E por alguns “móveis” muito estranhos. A coluna vertebral na gaiola da direita representa a amante de Giacometti à época (pode-se ver quase toda a carreira de Francis Bacon saindo dessa imagem), enquanto a figura matronal à esquerda representa a mãe de Giacometti – “como ela aparece”, escreveu ele, “nas minhas primeiras memórias”.

As três telas opacas atrás dela aludem, explicou ele, “à cortina que vi quando abri os olhos pela primeira vez”. Uma tela transparente – uma lâmina de vidro – pendura-se horizontalmente ao lado de uma estrutura côncava em forma de calçadeira, com uma pequena bola presa à sua base, possivelmente representando o artista. E o esqueleto do pássaro, suspenso por cordas, simboliza os pássaros que anunciavam a chegada da manhã naquele verão e, em particular, acrescentou Giacometti, “a própria noite antes da manhã em que nossa vida juntos entrou em colapso”.

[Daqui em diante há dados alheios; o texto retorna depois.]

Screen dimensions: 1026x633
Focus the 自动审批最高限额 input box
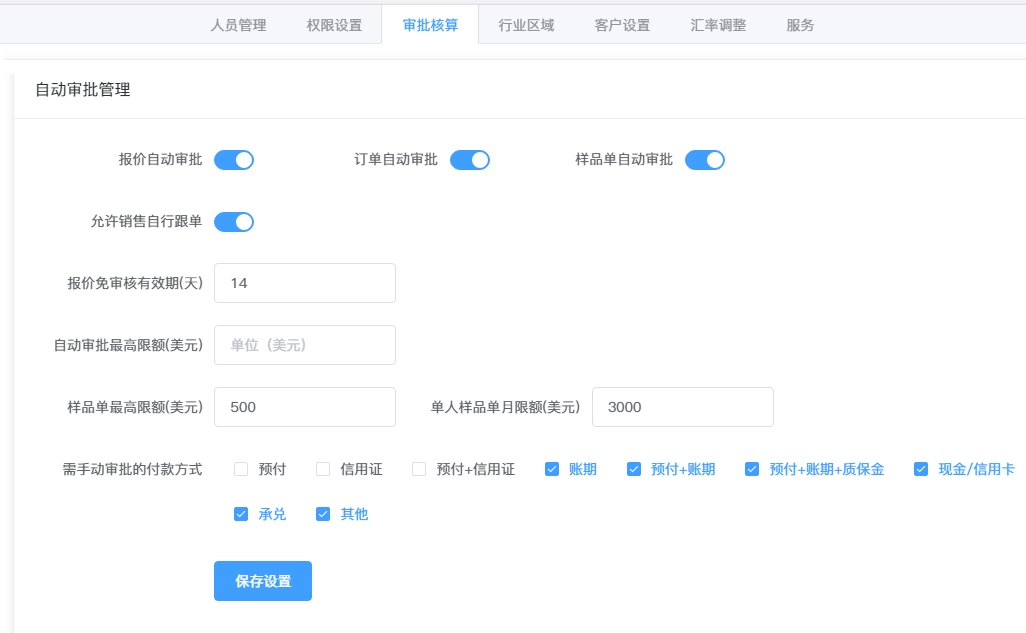click(x=305, y=345)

Na verdade, não precisamos de nenhuma dessas pistas interpretativas, que (como boa parte da arte surrealista) às vezes parecem kitsch e triviais – reduzindo as paisagens metafísicas dos sonhos a anedotas baratas.

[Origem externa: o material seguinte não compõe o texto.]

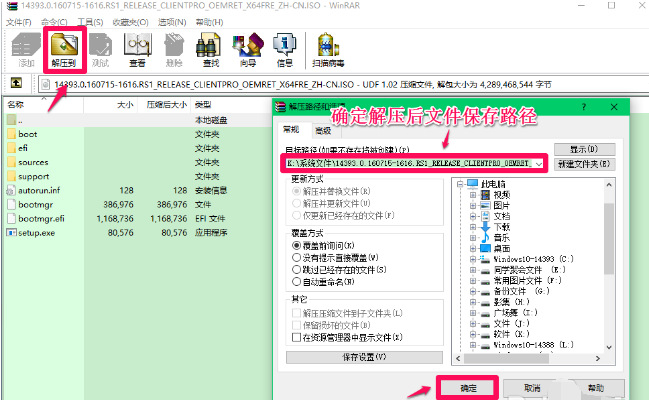Click the up-one-level folder arrow icon

[18, 83]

Mas é interessante agarrar-se à ideia – ou à memória, mesmo ao desejo – de um amor desmoronado dentro de um “palácio” – com suas associações de luxo e vastidão – que se reduziu a um esqueleto frágil do tamanho de uma casa de bonecas. Interessante também ponderar a tensão entre amantes e mães, entre as coisas que pairam no ar e as coisas que ficam no chão. E interessante, por fim, deter-se na evocação de um tempo – quatro da manhã – em que quase ninguém está acordado e o mundo inteiro parece ventar por suas defesas desaparecidas.